What Is Data Masking?
Before diving into best practices for data masking, it’s integral to answer the question: what is data masking?
Data masking is a form of data access control that alters existing data in a data set to make a fake–but ultimately convincing–version of it. This allows sensitive data like social security numbers, credit card information, health data, and more, to be stored, transferred, and analyzed while remaining protected from leaks to potential attackers.
Data masking is a privacy-enhancing technology (PET) that can take a variety of forms and be applied through differing methodologies. Static data masking (SDM) alters data at rest, while dynamic data masking (DDM) occurs while data is streamed from its source to an analysis environment. Methods like k-anonymization, differential privacy, and encryption are all methods for achieving the desired protective effects.
So, why does this matter?
Why Is Data Masking Essential?
As we’ve noted, data masking is an important protective tool in an organization’s data stack. It provides the ability to proactively alter sensitive data that has been collected and stored in order to protect against any potential breach or leakage.
Another primary benefit of data masking is its role in keeping up with compliance and regulations. Nearly every modern organization is subject to the multitudinous data privacy and security regulations effective today. Whether internal, contractual, or government-enforced, these rules and regulations are only increasing in number and relevance. When proactive steps like data masking are taken to protect data at the source, it is much easier to achieve and prove compliance with these rules.
What Are Data Masking Best Practices?
Data masking’s main purpose, then, is to help guarantee sensitive data security without inhibiting or compromising its accessibility. And although various types of data masking and data masking techniques exist, there are certain best practices that all organizations should follow in the pursuit of safe and effective masking.
Identify Your Sensitive Data
In order for masking to be effective, it’s integral to understand what data exists in your storage and analysis environments. To choose the proper masking type and technique, you need to know what you’re masking. Is it credit card numbers, addresses, or BMI data in a healthcare system’s data set? Each of these can be masked in ways that guarantee their protection and proper compliance with the relevant laws and regulations.
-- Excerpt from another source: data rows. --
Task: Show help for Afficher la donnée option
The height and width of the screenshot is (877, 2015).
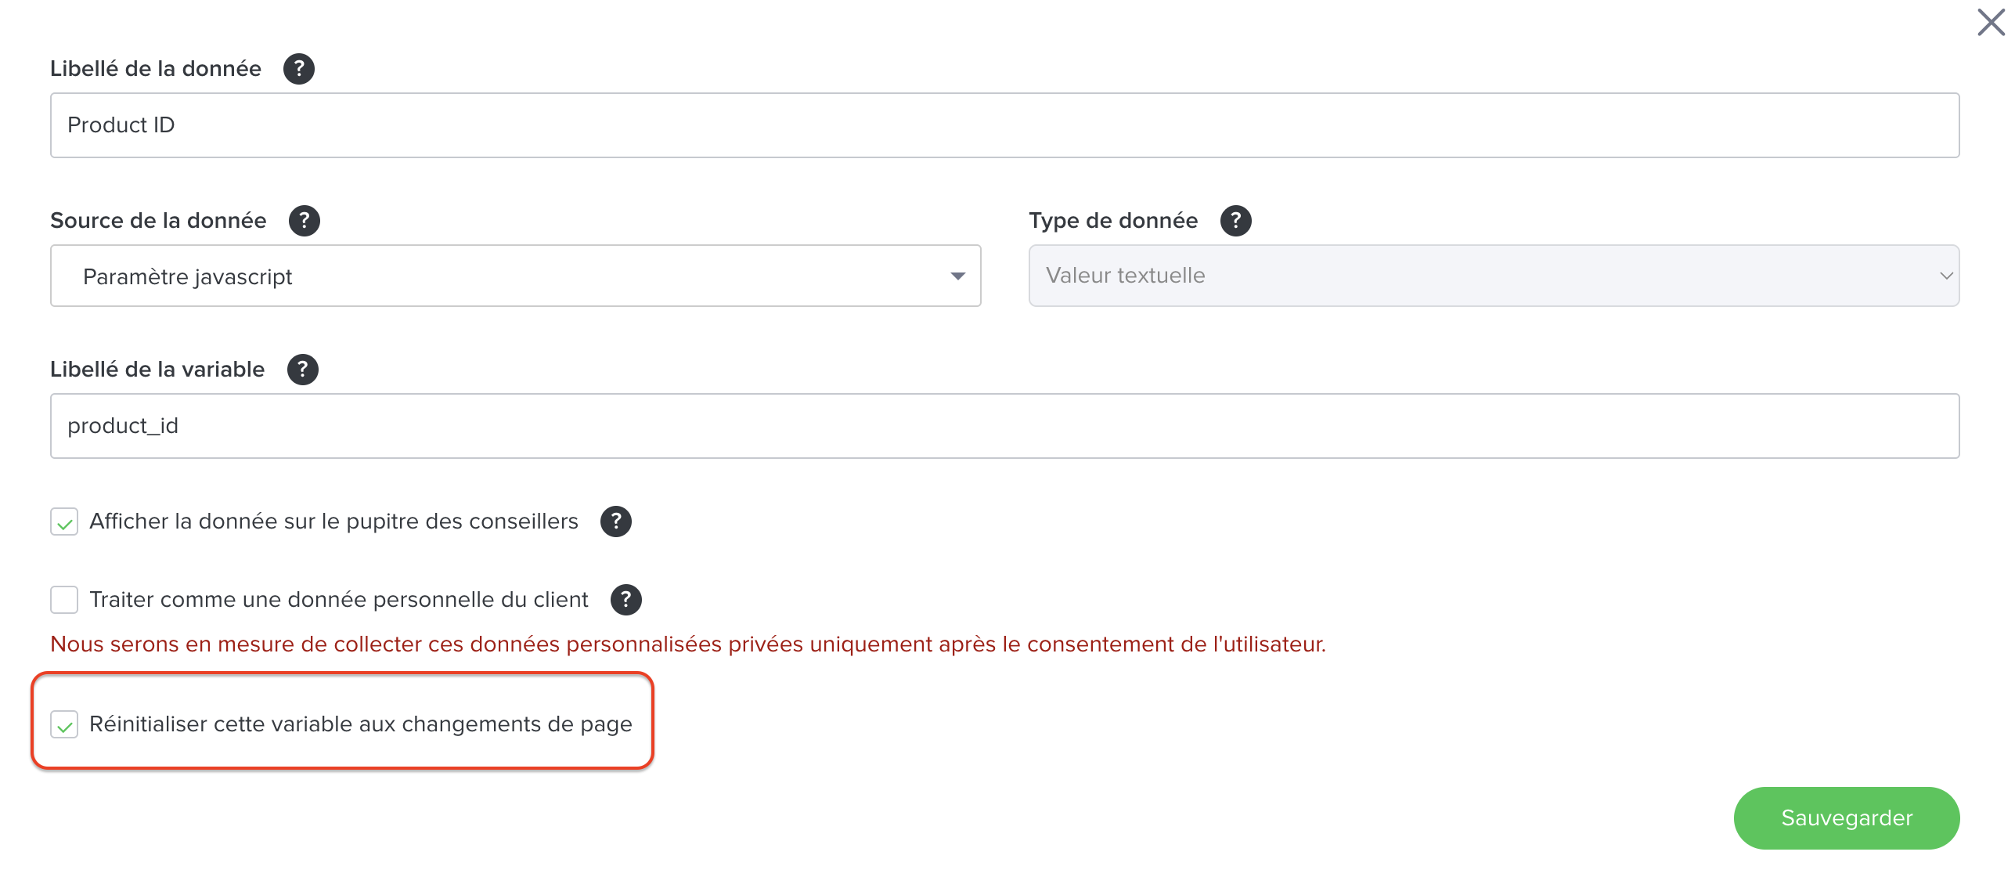Action: (616, 522)
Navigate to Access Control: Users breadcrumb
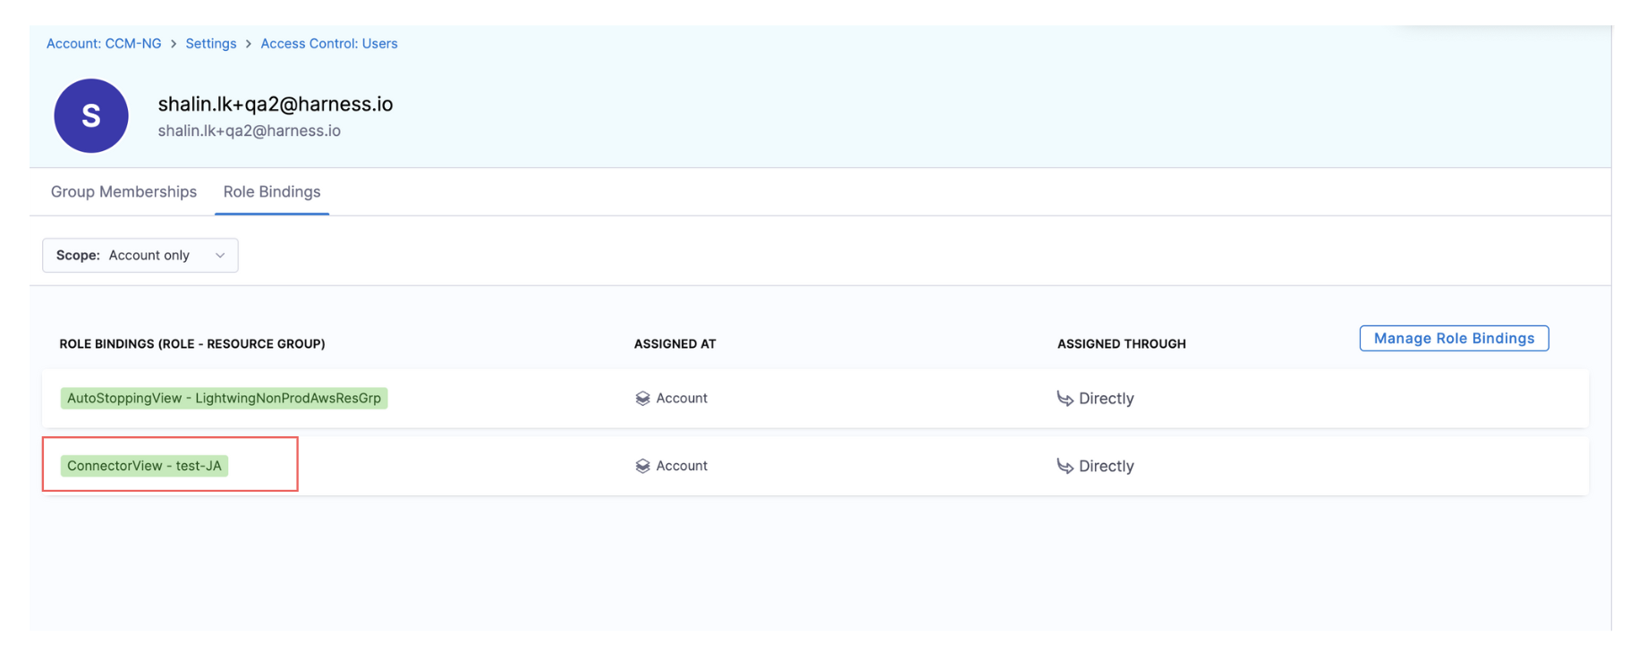The height and width of the screenshot is (658, 1630). pos(328,44)
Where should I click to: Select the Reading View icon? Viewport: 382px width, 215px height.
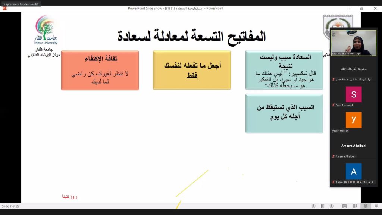[x=366, y=206]
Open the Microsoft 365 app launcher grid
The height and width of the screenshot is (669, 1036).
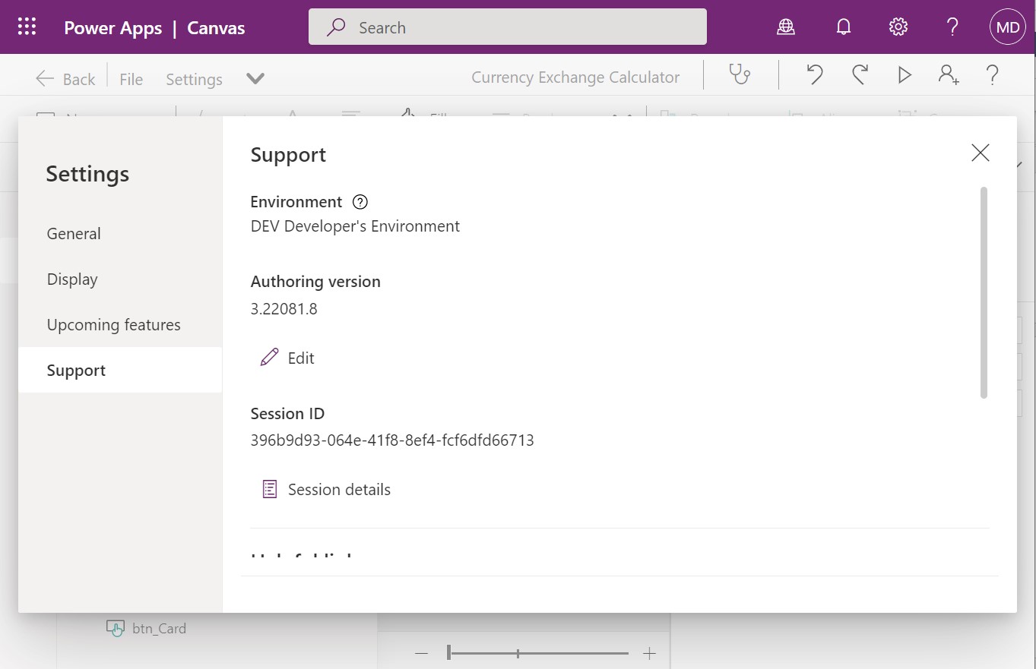[x=26, y=27]
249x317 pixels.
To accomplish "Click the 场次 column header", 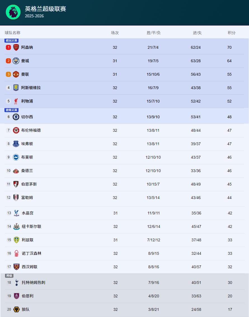I will point(115,33).
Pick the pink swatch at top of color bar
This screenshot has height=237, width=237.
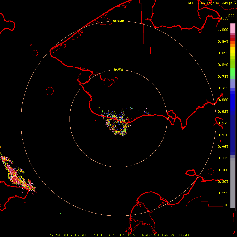tap(233, 28)
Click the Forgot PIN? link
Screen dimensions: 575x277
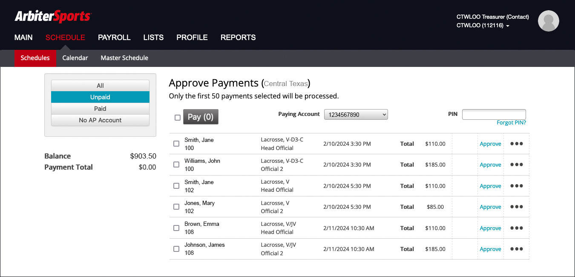511,123
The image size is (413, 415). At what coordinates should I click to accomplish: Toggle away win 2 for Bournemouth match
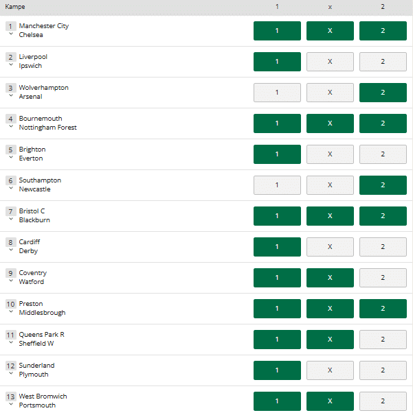click(x=383, y=123)
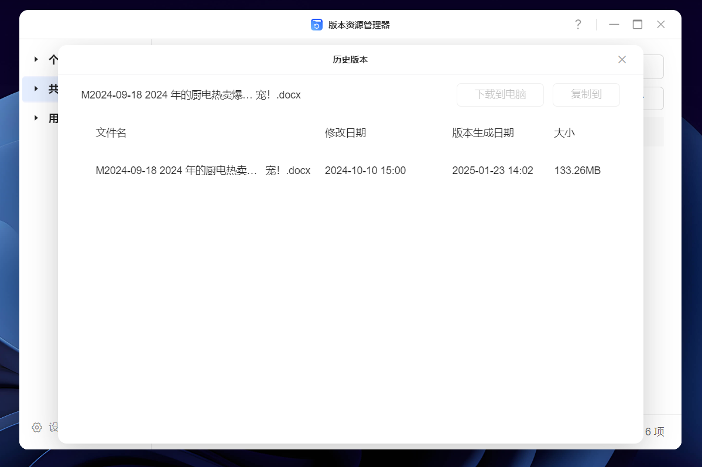Expand the first tree node arrow (个)
Image resolution: width=702 pixels, height=467 pixels.
point(36,59)
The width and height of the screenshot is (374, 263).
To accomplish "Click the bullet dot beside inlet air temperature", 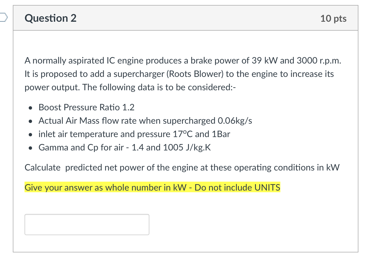I will pos(30,134).
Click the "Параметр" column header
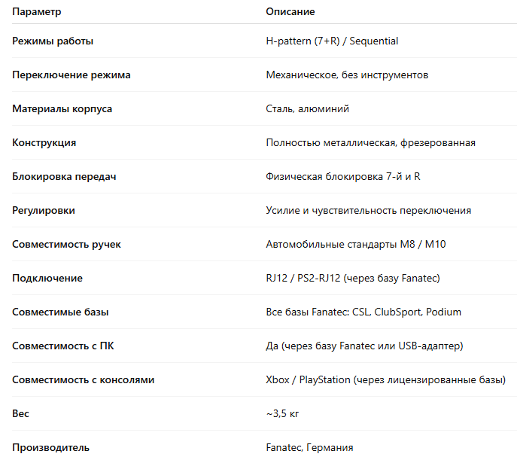 click(x=37, y=12)
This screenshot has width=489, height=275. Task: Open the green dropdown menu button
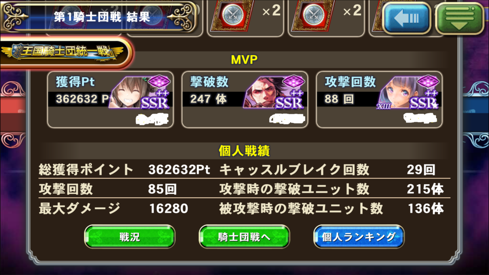(460, 18)

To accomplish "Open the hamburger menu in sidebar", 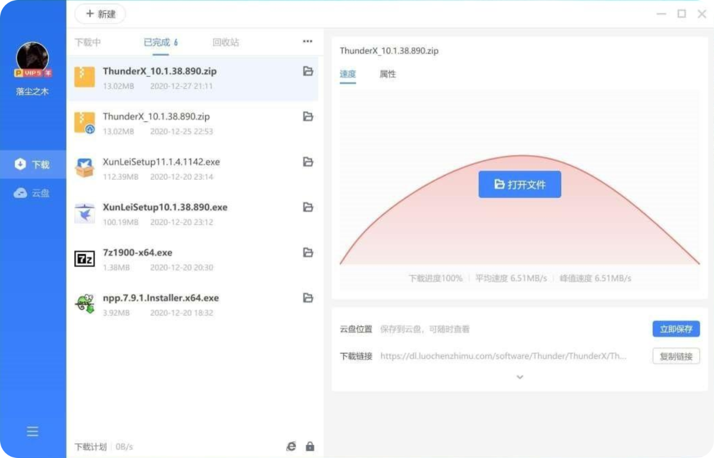I will point(33,432).
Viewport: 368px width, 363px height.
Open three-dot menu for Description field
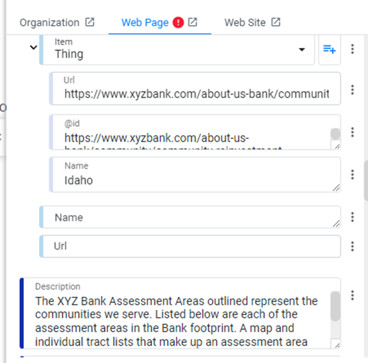pyautogui.click(x=352, y=295)
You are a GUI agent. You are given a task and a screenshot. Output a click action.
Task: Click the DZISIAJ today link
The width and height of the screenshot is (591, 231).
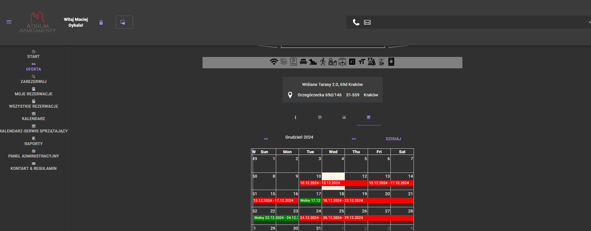[393, 139]

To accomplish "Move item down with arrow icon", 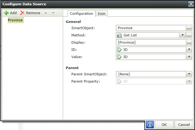I will (x=53, y=13).
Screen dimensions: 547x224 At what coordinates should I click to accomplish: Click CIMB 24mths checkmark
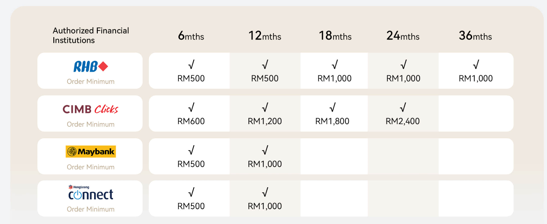pos(403,108)
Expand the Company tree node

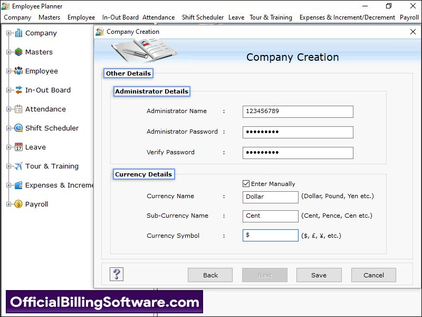[8, 33]
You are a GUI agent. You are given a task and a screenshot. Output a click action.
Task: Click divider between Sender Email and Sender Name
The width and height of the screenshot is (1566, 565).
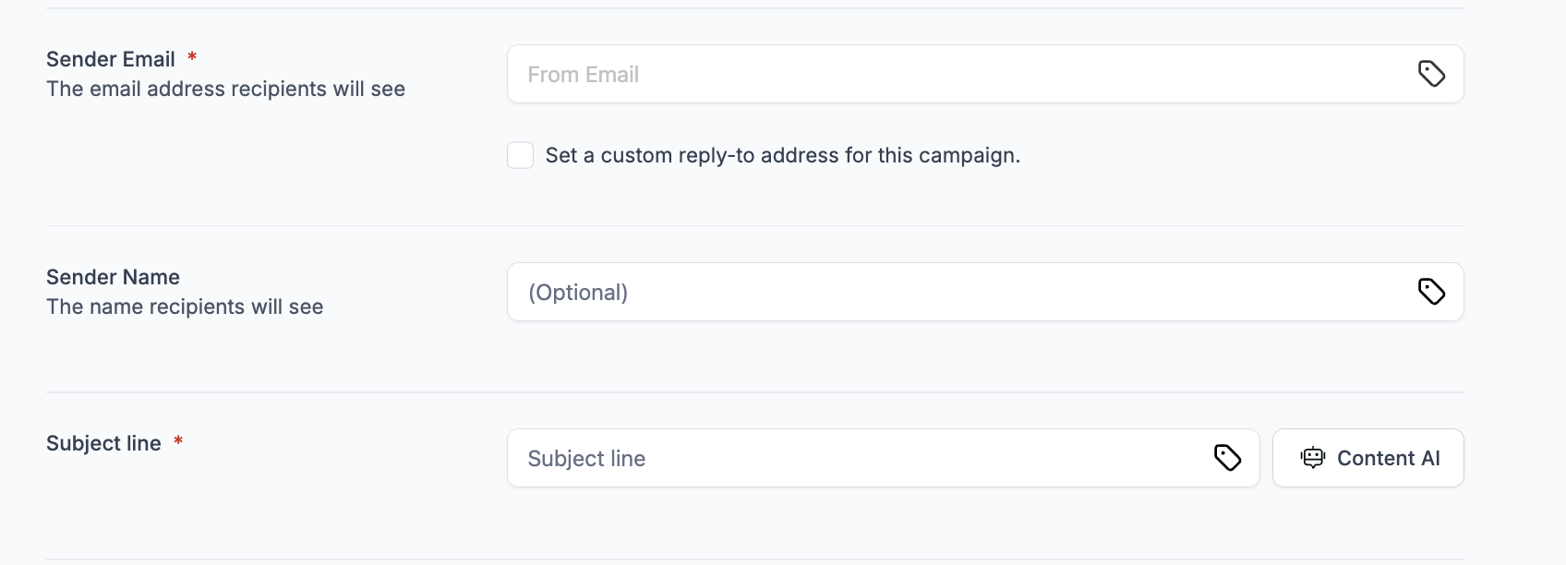click(755, 225)
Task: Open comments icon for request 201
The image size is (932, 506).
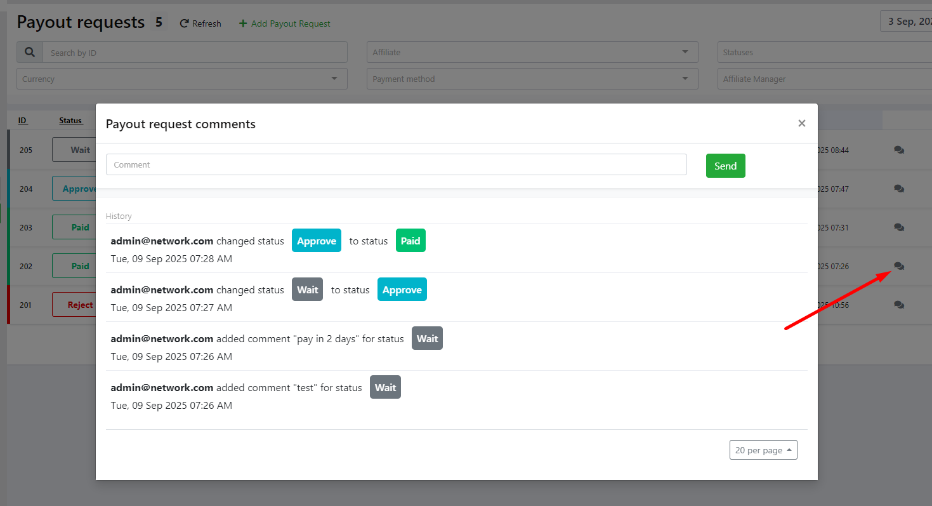Action: pyautogui.click(x=898, y=305)
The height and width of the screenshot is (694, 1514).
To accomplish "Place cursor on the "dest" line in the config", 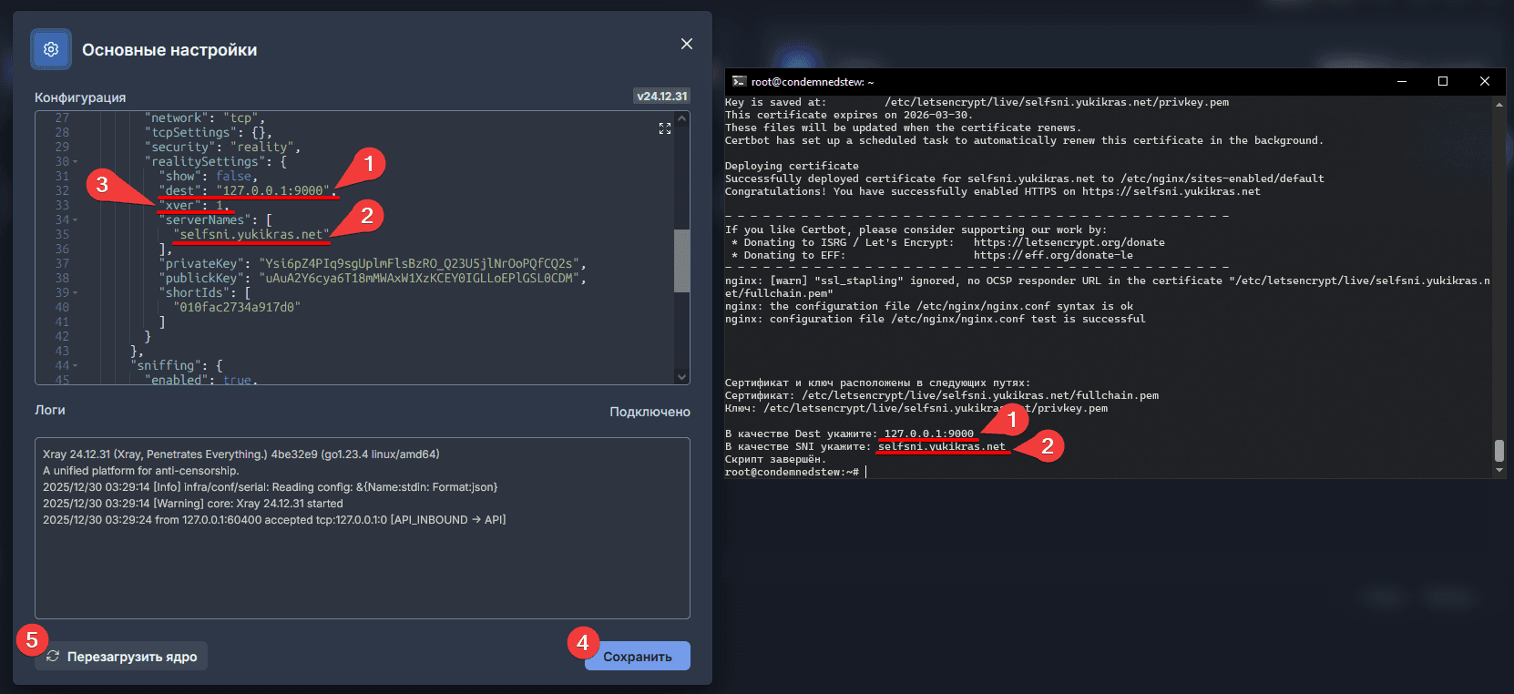I will tap(273, 191).
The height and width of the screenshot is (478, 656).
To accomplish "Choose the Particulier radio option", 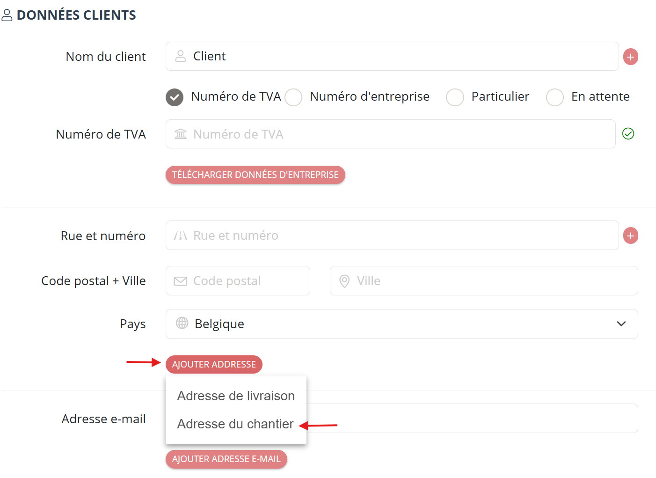I will tap(455, 97).
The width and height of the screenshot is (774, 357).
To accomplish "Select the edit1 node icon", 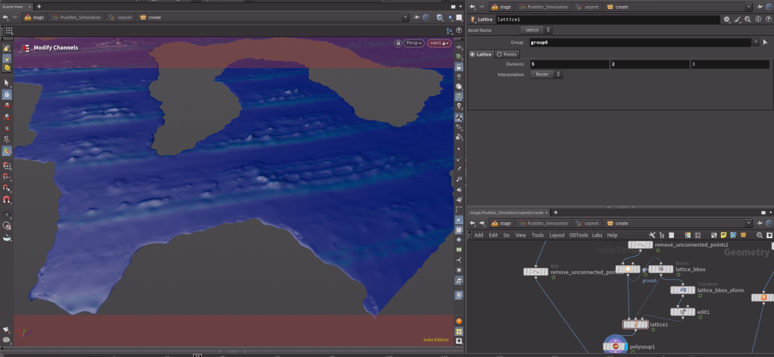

The easiest way to maintain consistent, up-to-date knowledge of your data is to facilitate sensitive data discovery and classification as data is introduced to your data stack. This gives data teams visibility and control over the type of data in their possession, and where it is being stored and analyzed. Teams can then better understand their data in the context of the regulations they are subject to, as well as the users who need to access sensitive data. Aggregating this information helps determine the who/what/where/when/why of the masking.
Consider Referential Integrity
Referential integrity means that two or more tables can be joined on a common column or set of columns because the data in both sets match.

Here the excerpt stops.